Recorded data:
|---|

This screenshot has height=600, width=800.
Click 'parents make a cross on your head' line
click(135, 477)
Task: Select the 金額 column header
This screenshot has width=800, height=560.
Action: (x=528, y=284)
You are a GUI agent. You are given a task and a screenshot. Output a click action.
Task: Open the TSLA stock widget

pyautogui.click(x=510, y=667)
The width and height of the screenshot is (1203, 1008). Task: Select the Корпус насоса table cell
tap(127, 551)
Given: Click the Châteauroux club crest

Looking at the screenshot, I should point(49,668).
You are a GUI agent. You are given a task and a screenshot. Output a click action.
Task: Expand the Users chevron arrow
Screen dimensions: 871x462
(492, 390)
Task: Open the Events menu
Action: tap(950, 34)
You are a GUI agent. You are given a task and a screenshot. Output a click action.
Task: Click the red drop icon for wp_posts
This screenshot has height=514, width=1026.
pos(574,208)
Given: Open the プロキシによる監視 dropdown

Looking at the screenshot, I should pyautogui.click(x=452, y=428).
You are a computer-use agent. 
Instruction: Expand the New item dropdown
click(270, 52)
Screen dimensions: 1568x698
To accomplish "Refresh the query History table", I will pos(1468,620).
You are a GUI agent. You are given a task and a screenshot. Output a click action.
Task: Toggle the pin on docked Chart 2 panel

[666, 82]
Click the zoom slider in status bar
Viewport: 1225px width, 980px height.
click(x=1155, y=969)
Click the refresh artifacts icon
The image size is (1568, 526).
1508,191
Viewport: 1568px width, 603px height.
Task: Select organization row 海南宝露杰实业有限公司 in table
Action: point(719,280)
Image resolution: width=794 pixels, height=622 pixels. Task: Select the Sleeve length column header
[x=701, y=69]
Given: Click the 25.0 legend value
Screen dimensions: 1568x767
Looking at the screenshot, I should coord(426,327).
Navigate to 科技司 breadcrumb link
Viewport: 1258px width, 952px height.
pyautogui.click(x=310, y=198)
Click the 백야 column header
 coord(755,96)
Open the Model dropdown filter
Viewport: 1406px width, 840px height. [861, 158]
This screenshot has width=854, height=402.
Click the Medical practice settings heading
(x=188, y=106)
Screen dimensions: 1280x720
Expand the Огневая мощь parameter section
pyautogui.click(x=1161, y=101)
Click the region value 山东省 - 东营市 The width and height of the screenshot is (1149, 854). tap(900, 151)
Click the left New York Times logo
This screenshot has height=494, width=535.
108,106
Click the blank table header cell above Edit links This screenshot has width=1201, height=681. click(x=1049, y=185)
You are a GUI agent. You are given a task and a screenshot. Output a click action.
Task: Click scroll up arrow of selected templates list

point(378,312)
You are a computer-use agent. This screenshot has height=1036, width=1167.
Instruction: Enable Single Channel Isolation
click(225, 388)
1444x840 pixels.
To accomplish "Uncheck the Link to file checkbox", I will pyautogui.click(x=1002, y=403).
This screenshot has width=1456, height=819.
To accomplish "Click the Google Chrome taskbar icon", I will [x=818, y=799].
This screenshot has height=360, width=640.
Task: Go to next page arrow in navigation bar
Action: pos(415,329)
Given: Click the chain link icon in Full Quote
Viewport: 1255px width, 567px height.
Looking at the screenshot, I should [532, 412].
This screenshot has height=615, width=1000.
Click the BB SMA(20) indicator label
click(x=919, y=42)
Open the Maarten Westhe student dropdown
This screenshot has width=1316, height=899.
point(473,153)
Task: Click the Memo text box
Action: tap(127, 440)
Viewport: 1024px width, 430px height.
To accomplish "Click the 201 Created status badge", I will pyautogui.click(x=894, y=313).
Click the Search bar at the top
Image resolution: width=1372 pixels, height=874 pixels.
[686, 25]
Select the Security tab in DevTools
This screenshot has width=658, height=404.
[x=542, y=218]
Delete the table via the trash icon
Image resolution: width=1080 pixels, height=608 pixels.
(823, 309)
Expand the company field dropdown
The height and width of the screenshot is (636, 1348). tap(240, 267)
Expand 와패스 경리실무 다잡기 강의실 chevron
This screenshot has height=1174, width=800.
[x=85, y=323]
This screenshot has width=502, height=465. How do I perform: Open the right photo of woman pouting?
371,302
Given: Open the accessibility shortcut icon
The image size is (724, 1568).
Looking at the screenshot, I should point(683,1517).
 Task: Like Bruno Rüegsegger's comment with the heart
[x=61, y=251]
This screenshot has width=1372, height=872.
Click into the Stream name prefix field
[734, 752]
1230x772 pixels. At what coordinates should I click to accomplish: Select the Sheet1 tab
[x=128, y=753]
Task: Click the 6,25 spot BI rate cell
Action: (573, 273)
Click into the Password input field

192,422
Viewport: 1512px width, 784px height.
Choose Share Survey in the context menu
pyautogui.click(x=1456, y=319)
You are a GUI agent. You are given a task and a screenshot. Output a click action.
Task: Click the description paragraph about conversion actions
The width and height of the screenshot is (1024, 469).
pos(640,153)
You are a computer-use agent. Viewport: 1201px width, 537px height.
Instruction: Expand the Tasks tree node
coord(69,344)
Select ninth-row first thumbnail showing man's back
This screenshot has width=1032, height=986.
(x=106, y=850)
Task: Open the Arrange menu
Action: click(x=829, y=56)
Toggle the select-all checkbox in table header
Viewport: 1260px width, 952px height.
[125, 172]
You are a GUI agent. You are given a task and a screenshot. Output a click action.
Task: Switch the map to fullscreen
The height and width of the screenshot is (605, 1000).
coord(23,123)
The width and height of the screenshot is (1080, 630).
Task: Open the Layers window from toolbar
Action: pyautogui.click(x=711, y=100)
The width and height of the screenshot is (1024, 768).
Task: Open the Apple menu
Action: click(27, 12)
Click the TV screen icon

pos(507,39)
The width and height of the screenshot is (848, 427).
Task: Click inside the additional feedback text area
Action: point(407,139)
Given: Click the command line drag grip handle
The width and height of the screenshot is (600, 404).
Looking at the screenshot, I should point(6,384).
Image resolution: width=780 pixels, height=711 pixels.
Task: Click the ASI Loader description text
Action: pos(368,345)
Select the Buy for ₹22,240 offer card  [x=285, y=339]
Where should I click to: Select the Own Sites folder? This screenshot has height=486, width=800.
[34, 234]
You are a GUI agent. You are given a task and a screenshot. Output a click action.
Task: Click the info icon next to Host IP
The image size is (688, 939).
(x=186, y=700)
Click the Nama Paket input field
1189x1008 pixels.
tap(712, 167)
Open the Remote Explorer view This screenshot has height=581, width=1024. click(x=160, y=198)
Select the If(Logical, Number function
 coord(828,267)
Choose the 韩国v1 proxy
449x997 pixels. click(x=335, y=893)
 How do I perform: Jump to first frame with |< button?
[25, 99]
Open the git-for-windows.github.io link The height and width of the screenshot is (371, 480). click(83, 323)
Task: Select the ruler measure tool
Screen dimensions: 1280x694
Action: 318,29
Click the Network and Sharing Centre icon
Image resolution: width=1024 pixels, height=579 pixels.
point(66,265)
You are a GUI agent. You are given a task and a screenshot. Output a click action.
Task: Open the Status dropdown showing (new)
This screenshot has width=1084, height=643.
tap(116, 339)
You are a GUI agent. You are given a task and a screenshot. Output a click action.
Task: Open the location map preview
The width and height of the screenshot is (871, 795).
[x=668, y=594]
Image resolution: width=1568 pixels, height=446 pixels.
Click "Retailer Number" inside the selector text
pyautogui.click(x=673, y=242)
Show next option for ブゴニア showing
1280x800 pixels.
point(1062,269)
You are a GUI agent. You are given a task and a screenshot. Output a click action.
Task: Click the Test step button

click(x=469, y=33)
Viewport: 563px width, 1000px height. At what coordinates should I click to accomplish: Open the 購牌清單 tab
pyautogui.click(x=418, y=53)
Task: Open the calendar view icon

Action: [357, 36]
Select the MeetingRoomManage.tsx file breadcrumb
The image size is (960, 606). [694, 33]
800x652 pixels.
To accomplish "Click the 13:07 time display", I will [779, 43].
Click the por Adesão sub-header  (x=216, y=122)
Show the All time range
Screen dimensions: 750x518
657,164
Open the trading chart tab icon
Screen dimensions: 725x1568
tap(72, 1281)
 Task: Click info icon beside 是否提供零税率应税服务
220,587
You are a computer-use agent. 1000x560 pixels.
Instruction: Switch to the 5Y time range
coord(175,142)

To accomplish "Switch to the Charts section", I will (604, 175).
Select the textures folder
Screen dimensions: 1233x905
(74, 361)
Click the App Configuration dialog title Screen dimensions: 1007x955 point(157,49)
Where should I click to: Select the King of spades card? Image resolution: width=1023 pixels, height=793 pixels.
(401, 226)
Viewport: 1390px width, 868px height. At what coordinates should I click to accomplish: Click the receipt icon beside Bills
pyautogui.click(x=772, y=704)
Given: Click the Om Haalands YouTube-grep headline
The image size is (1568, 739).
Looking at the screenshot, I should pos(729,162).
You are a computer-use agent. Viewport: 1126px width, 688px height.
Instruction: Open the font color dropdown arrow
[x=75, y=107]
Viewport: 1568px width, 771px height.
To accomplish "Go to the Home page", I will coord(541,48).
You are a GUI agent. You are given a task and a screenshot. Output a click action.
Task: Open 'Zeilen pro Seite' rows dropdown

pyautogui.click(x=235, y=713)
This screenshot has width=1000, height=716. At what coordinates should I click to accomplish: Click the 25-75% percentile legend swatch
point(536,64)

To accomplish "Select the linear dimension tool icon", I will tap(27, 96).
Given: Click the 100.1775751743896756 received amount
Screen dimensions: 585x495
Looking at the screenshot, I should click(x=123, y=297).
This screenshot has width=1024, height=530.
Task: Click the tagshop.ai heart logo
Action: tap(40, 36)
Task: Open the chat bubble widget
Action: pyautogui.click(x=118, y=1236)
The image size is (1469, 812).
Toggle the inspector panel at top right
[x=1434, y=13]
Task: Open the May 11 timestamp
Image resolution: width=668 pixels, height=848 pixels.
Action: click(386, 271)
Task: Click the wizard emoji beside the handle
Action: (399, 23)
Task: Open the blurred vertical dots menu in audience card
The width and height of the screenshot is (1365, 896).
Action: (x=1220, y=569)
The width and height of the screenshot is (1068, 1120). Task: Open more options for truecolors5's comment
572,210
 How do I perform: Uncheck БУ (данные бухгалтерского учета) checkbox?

|---|

* WHAT THE TASK REQUIRES
Using the entries, count how many lines contain the string "computer". Write only the number.

* PROBLEM SOLUTION
5